A different rule established the basic day for non-continuous work and expressly includes crossing watchmen.


Rule 39 (a):

"Positions not requiring continuous work, such as track, bridge, and highway crossing watchmen, signalmen at non-interlocked crossings, draw bridge tenders, lampmen and pumpers, will be paid a monthly rate covering all services rendered. This monthly rate shall be based on the present hours and compensation. If present hours are increased or decreased, the monthly rate shall be adjusted pro rata as the hours of service in the new assignment bear to the hours of service in the present assignment except that hours above ten (10) either in the new or present assignment shall be counted as one and one-half in making adjustments. In no such case shall such monthly rates be based at less than eight (8) hours per day for six (6) days per week. The wages for new positions will be in conformity with the wages for positions of similar kind."

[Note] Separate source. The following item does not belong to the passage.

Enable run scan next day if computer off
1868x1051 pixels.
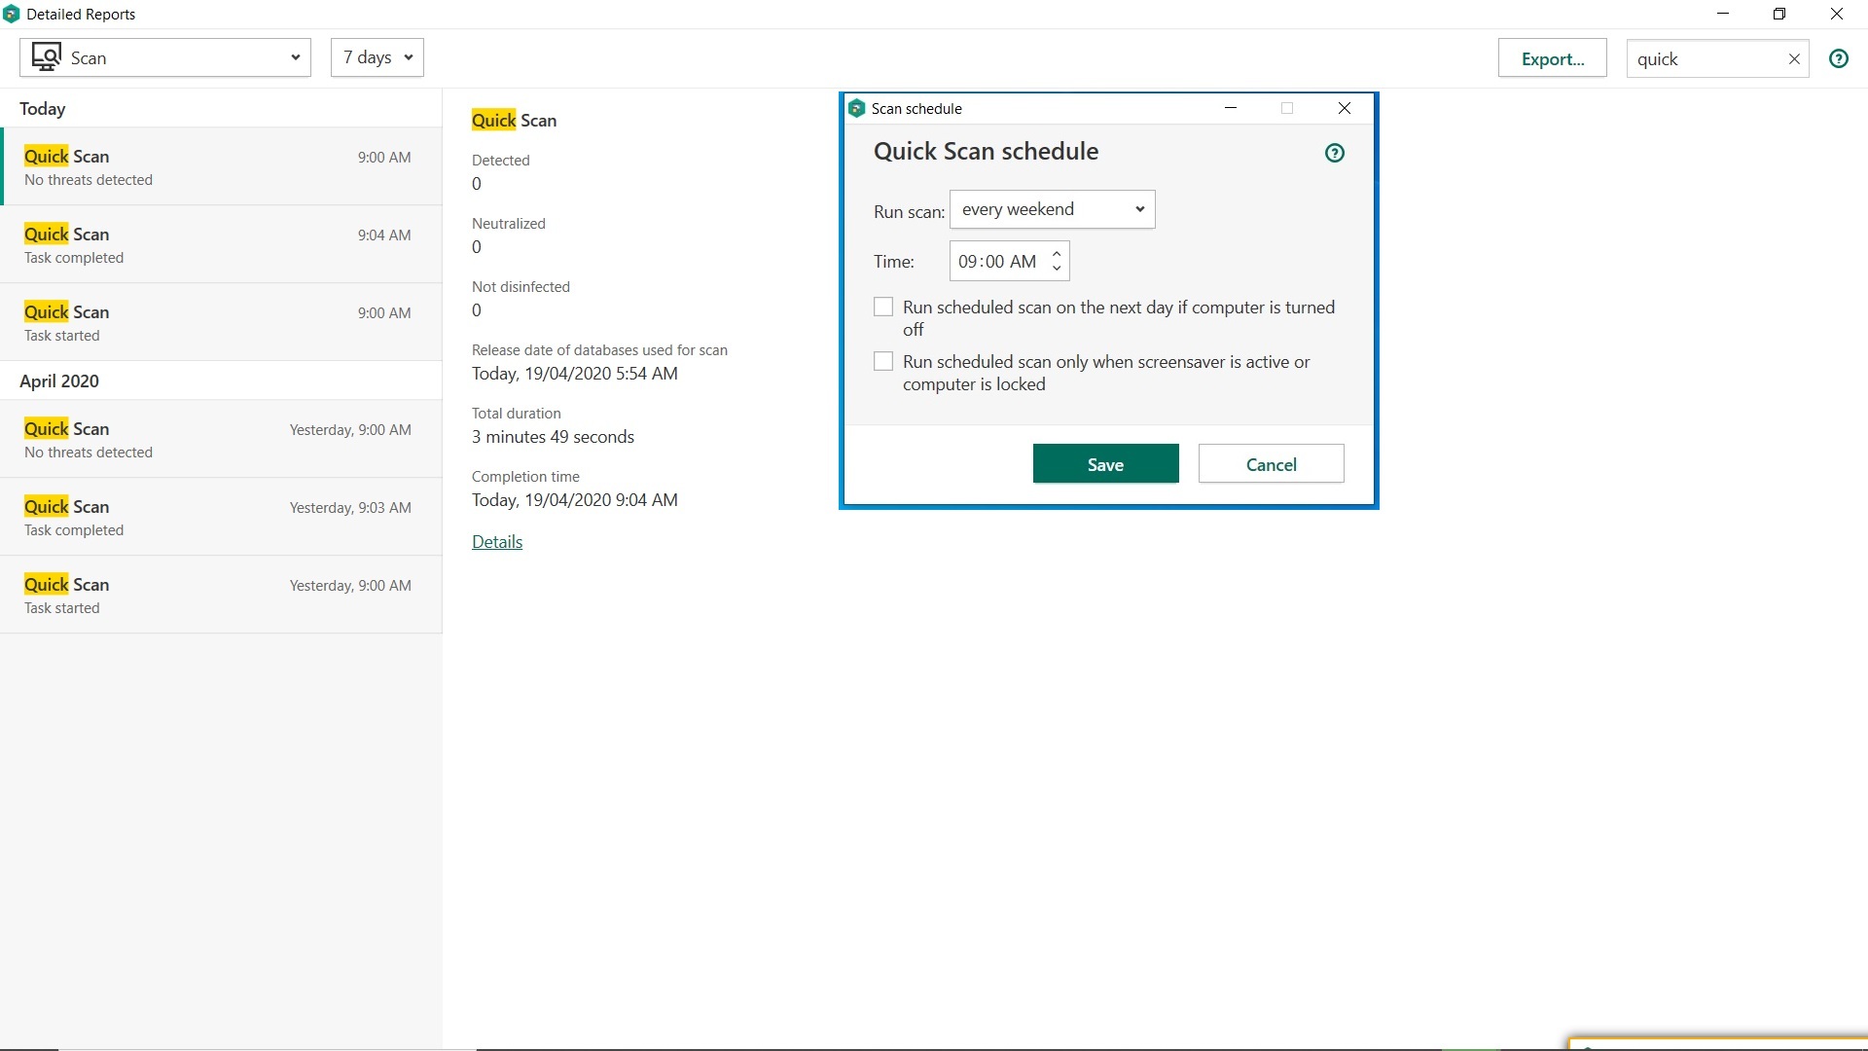click(x=883, y=308)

Rule 39(a) makes no exception because of interruptions due to inclement weather nor specifically authorizes any deductions therefor. It provides for a monthly rate based "on the present hours" covering all services rendered. The basic day for those employes covered in Rule 39 may have exceeded the eighthour basic day established by Rule 37 for other employes. It thus appears that Rule 39 covers a different subject than 38(b) and the two rules are not to be read together. Therefore the provision of Rule 38(b) about interrupted service due to inclement weather does not apply to the employes covered by Rule 39. Accordingly Carrier is obligated to pay the monthly rate without deduction regardless of such interruption, having made no exception to cover it. A monthly rate ordinarily indicates a hiring for the month. See Awards 320, 759, 827, 1010 and 1228.

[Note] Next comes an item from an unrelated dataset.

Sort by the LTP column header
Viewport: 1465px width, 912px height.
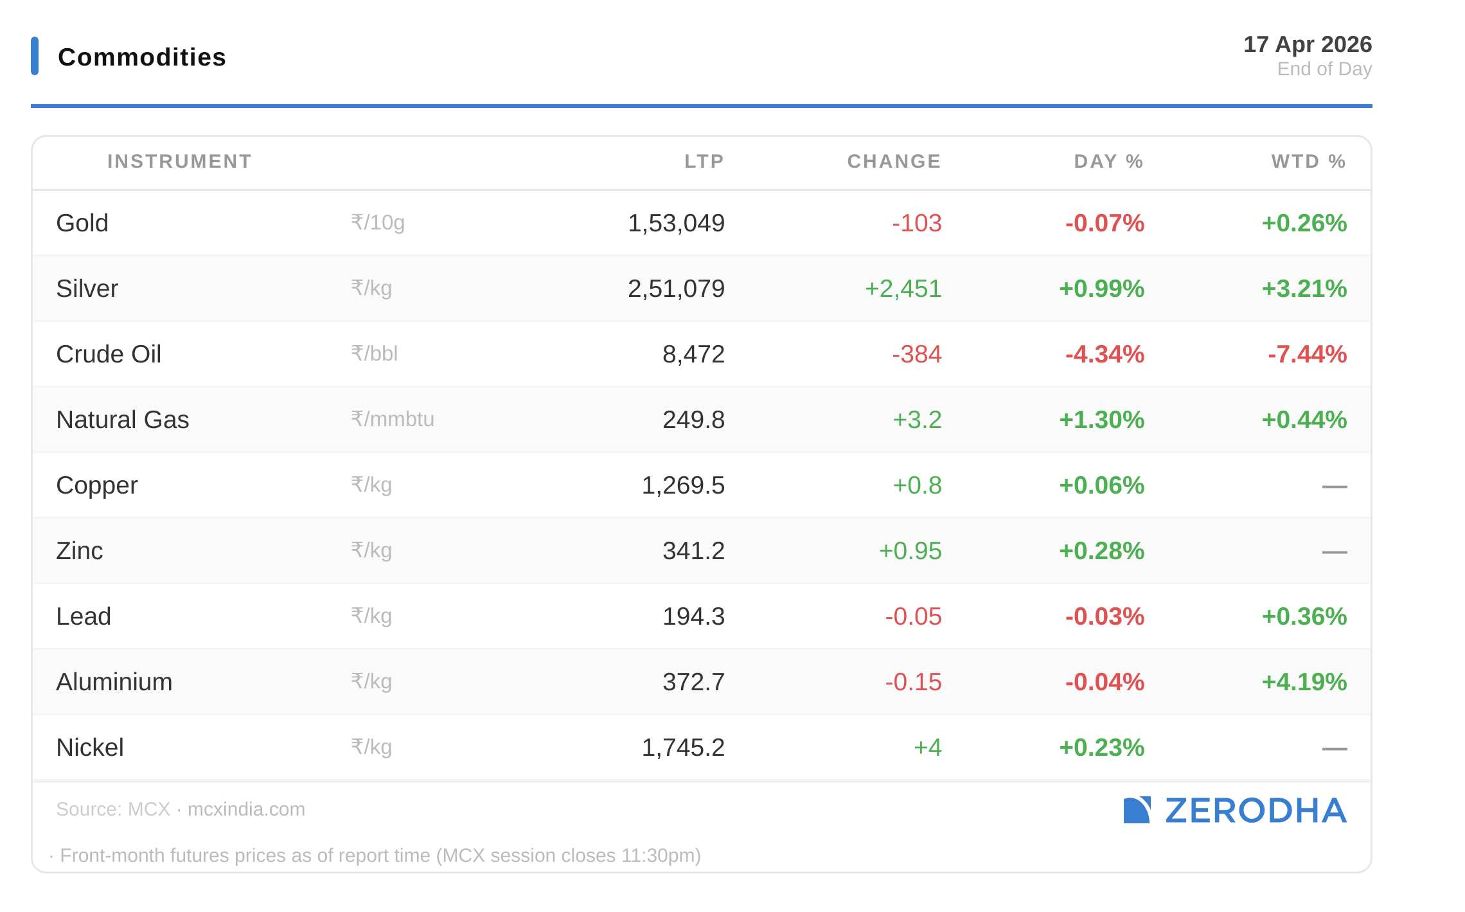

FINDINGS: The Third Division of the Adjustment Board, after giving the parties to this dispute due notice of hearing thereon, and upon the whole record and all the evidence, finds and holds:


That the carrier and the employes involved in this dispute are respectively carrier and employes within the meaning of the Railway Labor Act, as approved June 21, 1934;


That this Division of the Adjustment Board has jurisdiction over the dispute involved herein; and


That the Carrier violated the Agreement.



Claim sustained.




ATTEST: H. A. Johnson,
Secretary

Dated at Chicago, Illinois, this 2nd day of November, 1,945.